I don't understand Jasonwood. You're always going to hit someone else's server on the internet, once you get outside your ISP's server. That's the point of the internet, a gigantic redundant network of other people/companies' servers. This test, tests your average internet connection and is probably more realistic than if I did a Rogers test as a Rogers test would just hit Rogers servers. This one you know hits a server beyond your ISP's, unless your ISP is Cogeco.


----------



## Fred (Jan 14, 2004)

mountaincable.net
Download speed=3674 kbps
Upload speed=363 kbps


----------



## Vox (Feb 17, 2001)

McGill University's Internet Connection

Your download speed : 7450501 bps, or 7275 kbps.
A 909.4 KB/sec transfer rate.
Your upload speed : 6666666 bps, or 6510 kbps.


----------



## BigDL (Apr 16, 2003)

Aliant (nbnet.nb.ca)

2004-07-14 17:55:21 EST: 1252 / 84
Your download speed : 1282884 bps, or 1252 kbps.
A 156.6 KB/sec transfer rate.
Your upload speed : 86692 bps, or 84 kbps.

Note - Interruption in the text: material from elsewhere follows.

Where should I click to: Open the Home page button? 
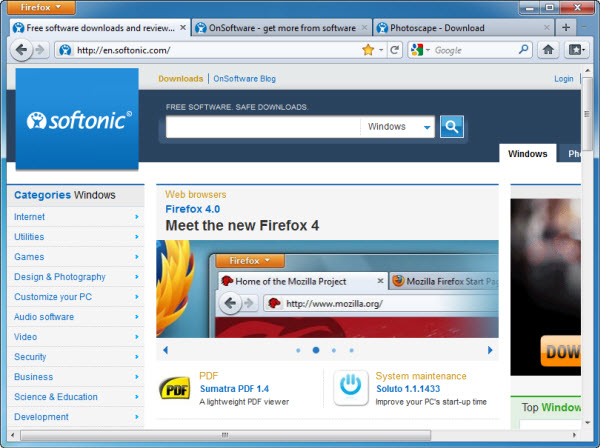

Upload speed really blows is this the problem Standard Ethernet: 10Base-T? Would a 100/10 base T PCI card be any faster?


----------



## MacDoc (Nov 3, 2001)

Figured I'd revive this again.









Damn very slow even this late at night

48 DOWN  
216 UP

Yuck

any news on why - I heard some web attack was thought to be in the offing.  
Glad there is no keynote - can you imagine.


----------



## Pelao (Oct 2, 2003)

Down:950 kbps
Transfer rate 118.8
Up: 634 kbps

Sympatico


----------



## james_squared (May 3, 2002)

Hello,

At work on the wireless network with my iBook I get 1197 / 56. At work using the wired network on the...barf...PC I get 643 / 670. Of course, it's during the day and the wired network is probably quite busy.

James


----------



## MacDoc (Nov 3, 2001)

Nice and fast tonight 1172 down 519 up.....unusable this afternoon.......what the hell is going on









Is this just a Rogers thing????  

Later

2004-09-01 02:32:01 EST: 1392 / 573
Your download speed : 1425522 bps, or 1392 kbps.
A 174 KB/sec transfer rate.
Your upload speed : 587661 bps, or 573 kbps.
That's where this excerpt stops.